Text passage:
● ● ● ● ● ● ●

The article ends with this.
It is worth mentioning that PATCH is not really designed for truly REST
APIs, as Fielding's dissertation does not define any way to partially
modify resources. But, Roy Fielding himself said that PATCH was
something [he] created for the initial HTTP/1.1 proposal because
partial PUT is never RESTful. Sure you are not transferring a complete
representation, but REST does not require representations to be
complete anyway.
Now, I don't know if I particularly agree with the article as many commentators point out. Sending over a partial representation can easily be a description of the changes.
For me, I am mixed on using PATCH. For the most part, I will treat PUT as a PATCH since the only real difference I have noticed so far is that PUT "should" set missing values to null. It may not be the 'most correct' way to do it, but good luck coding perfect.

● ● ● ● ● ● ●

Provided data:
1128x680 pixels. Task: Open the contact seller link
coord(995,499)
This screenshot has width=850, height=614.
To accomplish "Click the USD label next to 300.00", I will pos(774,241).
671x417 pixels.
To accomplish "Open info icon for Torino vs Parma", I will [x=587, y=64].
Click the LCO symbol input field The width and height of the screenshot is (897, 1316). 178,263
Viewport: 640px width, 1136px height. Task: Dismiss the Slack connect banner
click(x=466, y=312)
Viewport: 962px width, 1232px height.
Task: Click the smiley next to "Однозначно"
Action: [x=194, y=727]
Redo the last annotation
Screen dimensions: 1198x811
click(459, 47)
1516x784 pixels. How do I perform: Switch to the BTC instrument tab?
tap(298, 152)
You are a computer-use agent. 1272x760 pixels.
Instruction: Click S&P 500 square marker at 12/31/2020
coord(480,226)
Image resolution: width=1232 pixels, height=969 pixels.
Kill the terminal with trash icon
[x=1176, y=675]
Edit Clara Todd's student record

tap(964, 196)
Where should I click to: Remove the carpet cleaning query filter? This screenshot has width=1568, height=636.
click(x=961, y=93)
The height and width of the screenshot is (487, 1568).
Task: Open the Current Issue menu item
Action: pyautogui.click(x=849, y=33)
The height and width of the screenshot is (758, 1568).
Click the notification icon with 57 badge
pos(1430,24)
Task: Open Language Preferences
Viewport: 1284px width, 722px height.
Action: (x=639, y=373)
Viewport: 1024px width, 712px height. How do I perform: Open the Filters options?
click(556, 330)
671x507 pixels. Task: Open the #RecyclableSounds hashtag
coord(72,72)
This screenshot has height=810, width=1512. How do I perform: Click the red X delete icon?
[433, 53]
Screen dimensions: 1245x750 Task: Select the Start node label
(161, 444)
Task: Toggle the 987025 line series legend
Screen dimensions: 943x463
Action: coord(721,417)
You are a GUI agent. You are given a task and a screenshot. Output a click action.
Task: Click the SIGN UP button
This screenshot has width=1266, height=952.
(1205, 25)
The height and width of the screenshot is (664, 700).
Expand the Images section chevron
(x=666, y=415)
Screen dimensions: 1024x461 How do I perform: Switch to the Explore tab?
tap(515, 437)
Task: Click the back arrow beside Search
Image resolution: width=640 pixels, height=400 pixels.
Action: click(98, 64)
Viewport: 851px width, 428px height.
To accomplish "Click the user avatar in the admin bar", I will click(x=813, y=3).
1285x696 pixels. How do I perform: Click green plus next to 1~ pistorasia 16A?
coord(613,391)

● ● ● ● ● ● ●

To-do list:
A – Rewrite the passage on PATCH and PUT, starting with "It is worth" and going on through "of the changes.", putting "thesis" in place of "dissertation".
B – Write what comes next in the passage on PATCH and PUT, picking up after its final sentence.

Outputs by task:
A –
It is worth mentioning that PATCH is not really designed for truly REST
APIs, as Fielding's thesis does not define any way to partially
modify resources. But, Roy Fielding himself said that PATCH was
something [he] created for the initial HTTP/1.1 proposal because
partial PUT is never RESTful. Sure you are not transferring a complete
representation, but REST does not require representations to be
complete anyway.
Now, I don't know if I particularly agree with the article as many commentators point out. Sending over a partial representation can easily be a description of the changes.

B –
tl;dr version
POST: is used to create an entity
PUT: is used to update/replace an existing entity where you must send the entire representation of the entity as you wish for it to be stored
PATCH: is used to update an entity where you send only the fields that need to be updated
The difference between PUT and PATCH is that:
PUT is required to be idempotent. In order to achieve that, you have to put the entire complete resource in the request body.
PATCH can be non-idempotent. Which implies it can also be idempotent in some cases, such as the cases you described.
PATCH requires some "patch language" to tell the server how to modify the resource. The caller and the server need to define some "operations" such as "add", "replace", "delete". For example:
GET /contacts/1
{
"id": 1,
"name": "Sam Kwee",
"email": "skwee357#olddomain.example",
"state": "NY",
"zip": "10001"
}
PATCH /contacts/1
{
[{"operation": "add", "field": "address", "value": "123 main street"},
{"operation": "replace", "field": "email", "value": "abc#myemail.example"},
{"operation": "delete", "field": "zip"}]
}
GET /contacts/1
{
"id": 1,
"name": "Sam Kwee",
"email": "abc#myemail.example",
"state": "NY",
"address": "123 main street",
}
Instead of using explicit "operation" fields, the patch language can make it implicit by defining conventions like:
in the PATCH request body:
The existence of a field means "replace" or "add" that field.
If the value of a field is null, it means delete that field.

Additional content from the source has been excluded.